"""

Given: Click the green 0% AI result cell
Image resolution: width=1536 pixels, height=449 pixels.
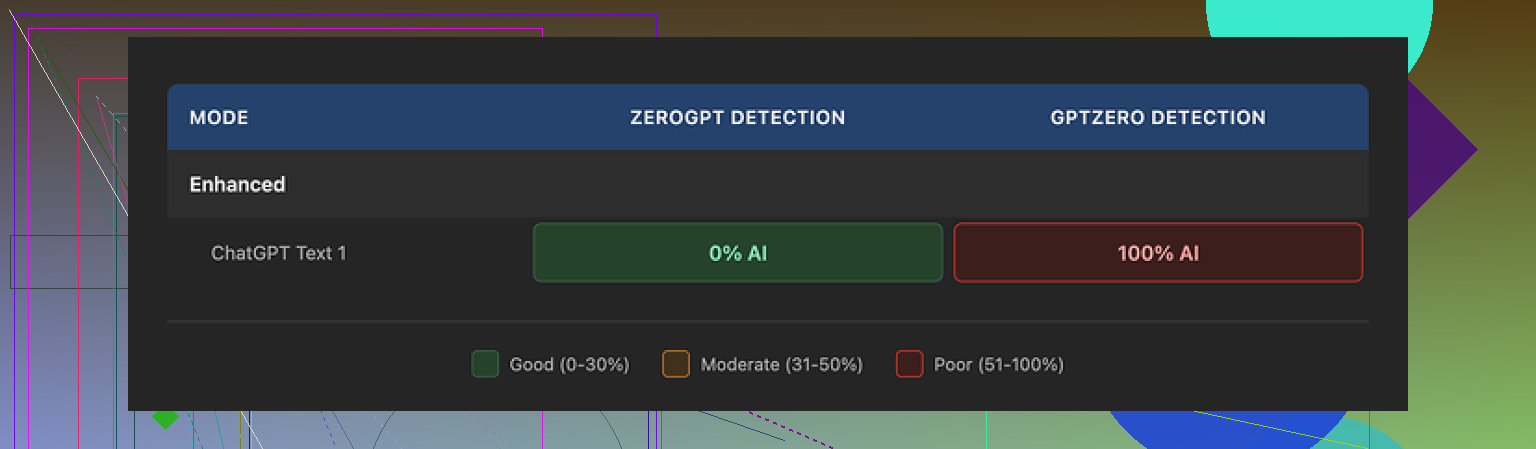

"""
"""

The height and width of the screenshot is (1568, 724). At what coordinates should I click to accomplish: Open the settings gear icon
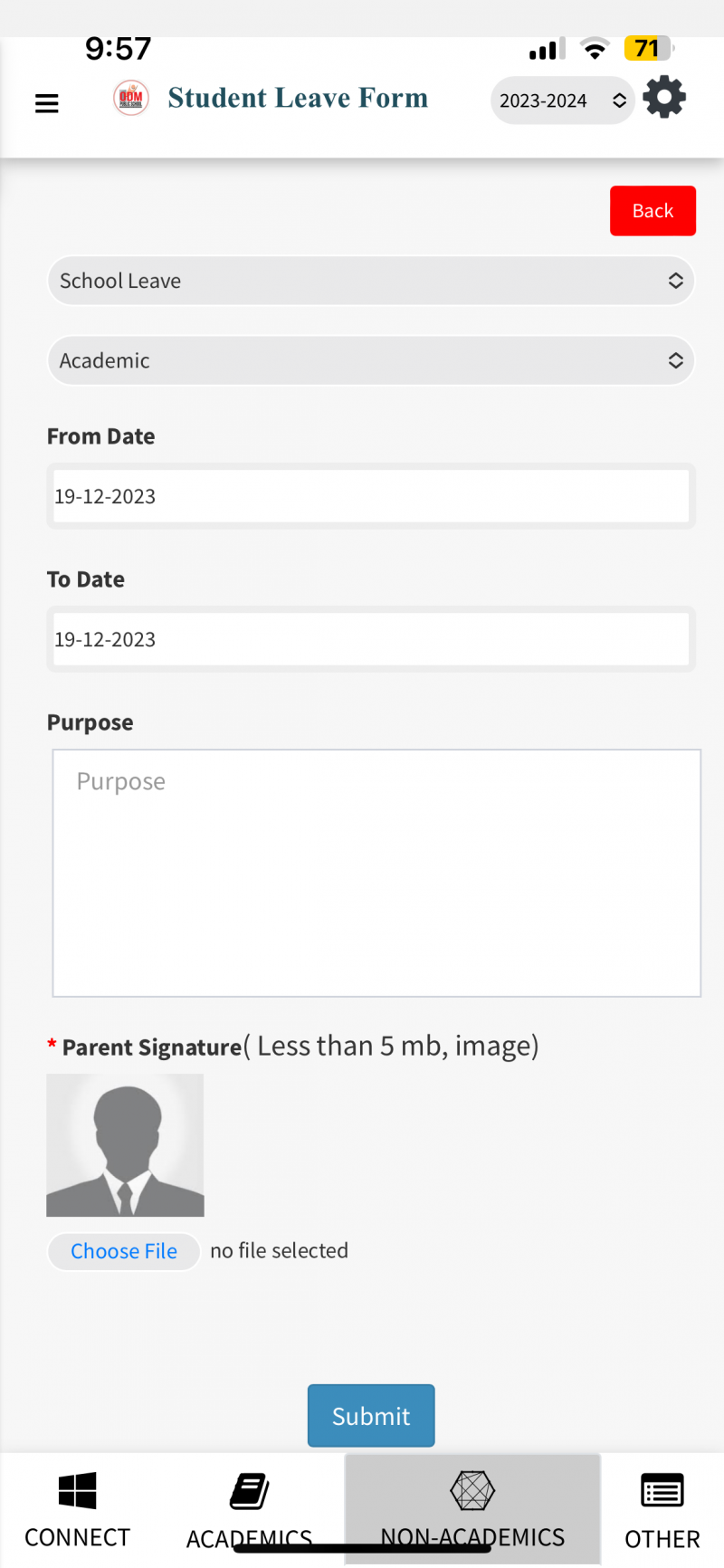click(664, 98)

"""
"""

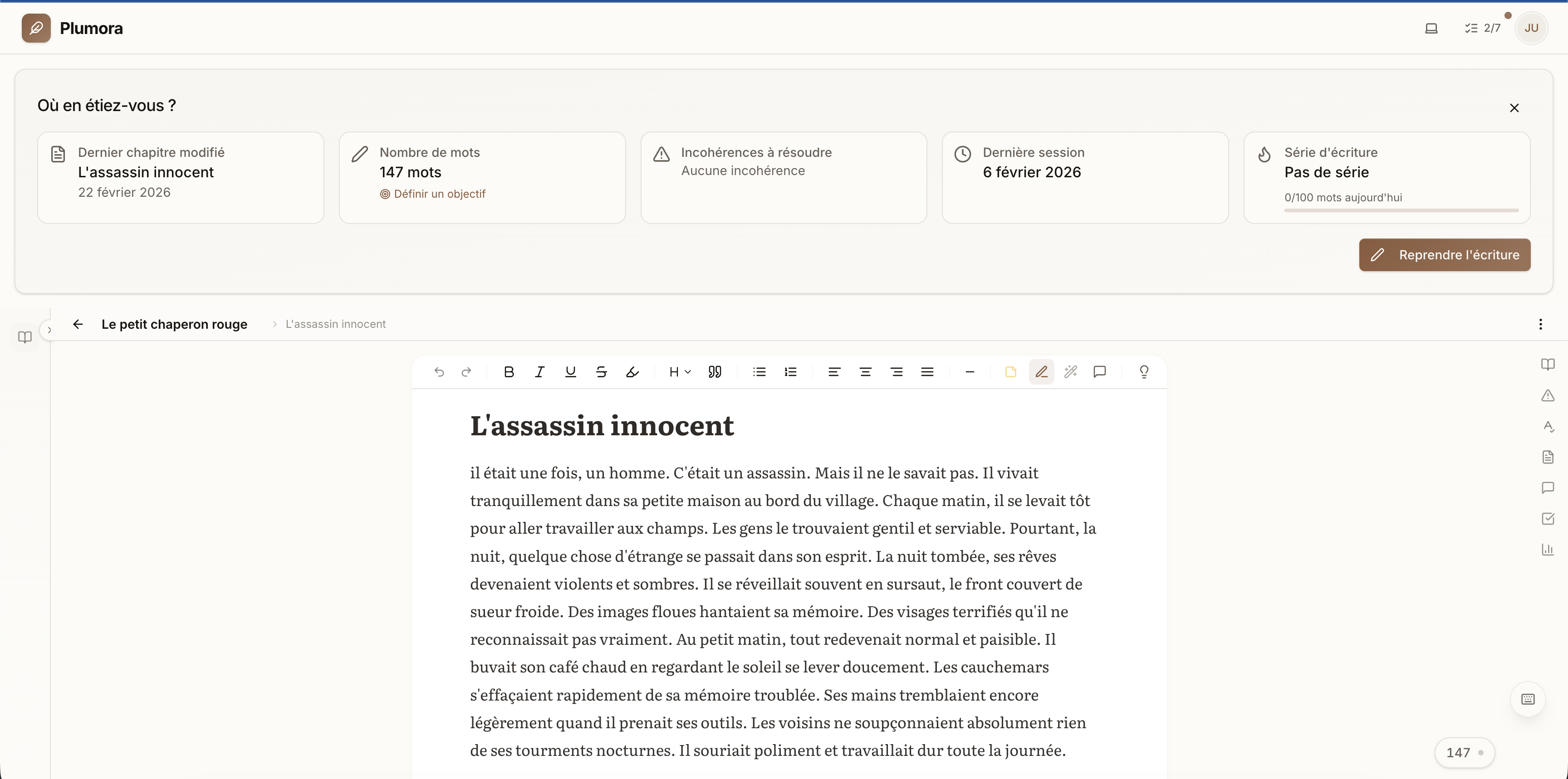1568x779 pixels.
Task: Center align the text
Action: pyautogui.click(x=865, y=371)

"""

Recast the stretch of the records above from the line containing "1568x779 pixels." through the line containing "Action: pyautogui.click(x=865, y=371)" as a Markdown table with the columns Index and Entry, one row per nonblank line. Leave the pictures out.

WORKED ANSWER:
| Index | Entry |
|---|---|
| 1 | 1568x779 pixels. |
| 2 | Task: Center align the text |
| 3 | Action: pyautogui.click(x=865, y=371) |